Maus, un mètre-étalon du Graphic Novel

Disclaimer : cette critique a été écrite pour Radio Campus de Grenoble à la base.

Maus. Une œuvre majeure de la bande dessinée, ayant remportée de nombreux prix, tel le prix Pullitzer en 1992, un Eisner Award la même année ou encore Le meilleur album étranger du festival d'Angoulème en 1988 et 1993. Une renommée qui a tendance à perdurer pour une œuvre commencée en 1986 et terminée en 1991 : la preuve en est qu'en 2013, elle fut le sujet principal d'une exposition au musée de Vancouver. L'oeuvre fascine, pourquoi ?

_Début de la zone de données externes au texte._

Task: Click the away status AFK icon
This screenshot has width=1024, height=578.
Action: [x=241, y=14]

Maus est une bande dessinée d'Art Spiegelman, et est un récit autobiographique portant sur la Shoah. Mais autobiographique d'un genre différent que ceux à quoi l'on est habitué : Nous n'avons pas ici le témoignage d'un survivant de l'Holocauste, mais au contraire celui d'un fils d'un de ces survivants. Un fils qui doit, au crépuscule de la vie de son père, lui tirer les vers du nez afin non seulement de connaître une histoire qu'il ne lui a jamais raconté, mais également dans l'idée d'en faire une bande dessinée afin de transmettre l'histoire tel que son paternel l'a vécu.

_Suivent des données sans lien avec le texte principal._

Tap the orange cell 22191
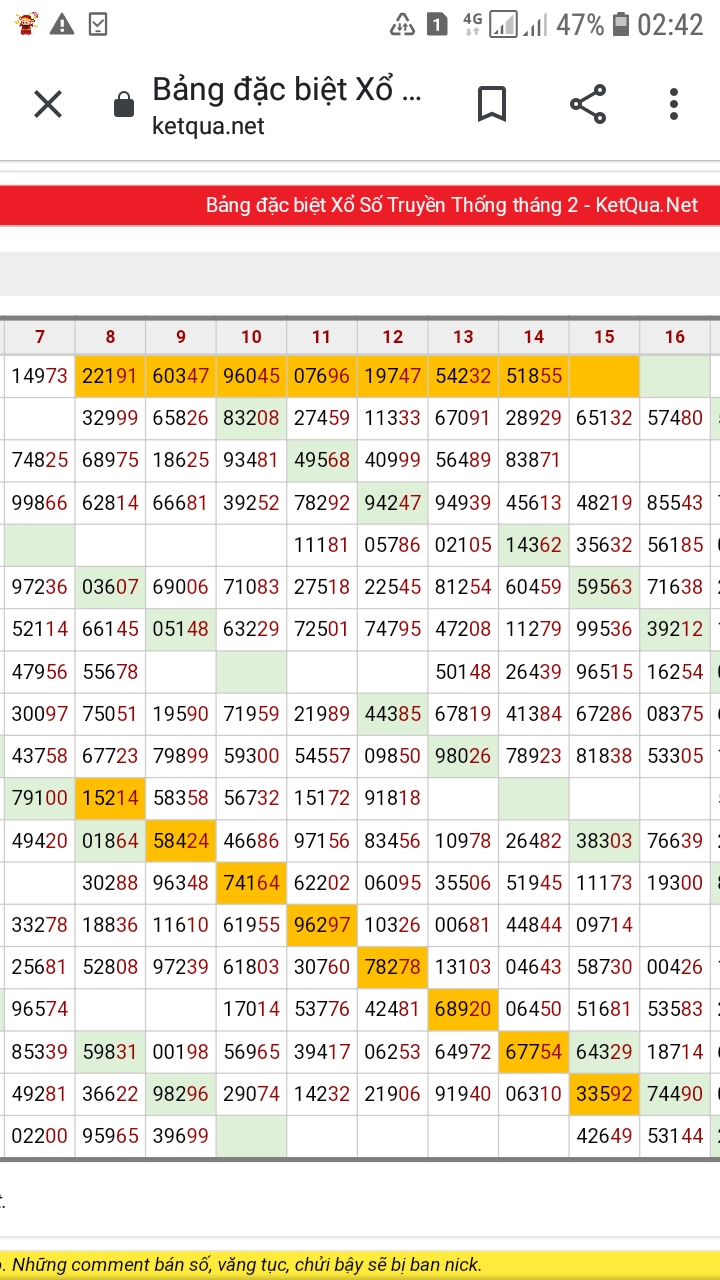 pos(110,376)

Car ce qui fait de Maus une si grande œuvre, ce n'est pas parce qu'elle traite de la Shoah. Non, bien des œuvres, dans tous les genres, en traite. Ce n'est pas non plus le concept de traiter chaque groupe par un animal distinct : Ainsi, les juifs sont des souris poursuivies par le chat allemand qui eux-même fuiront devant le chien américain, par exemple. Non, ce qui fait la force de Maus et fait que je ne peux en parler comme une autre œuvre, c'est le regard du fils, ce narrateur qui est aussi personnage dans l'histoire.
Car en plus de vivre l'histoire du père lors de la montée du nazisme, des rafles et de la Shoah, nous découvrons également des passages dans les années 1970 et 1980 où l'auteur fait parler son père, vit avec lui et nous montre ce qu'il est devenu. Finalement, ce pére, n'est pas un héros, il n'est pas idéalisé : il a survécu car il a finalement réussi à s'adapter pas toujours de façon très morale, il est lui-même un raciste assez flagrant et un avare patenté. C'est un récit sans concessions, qui n'idéalise pas son personnage, qui est vrai, brut de décoffrage. Car des récits-témoignages sur la Shoah, il en existe des tas. Ce qui fait ressortir celui-là, c'est bien ce regard porté par le fils sur le père, un regard sans concessions.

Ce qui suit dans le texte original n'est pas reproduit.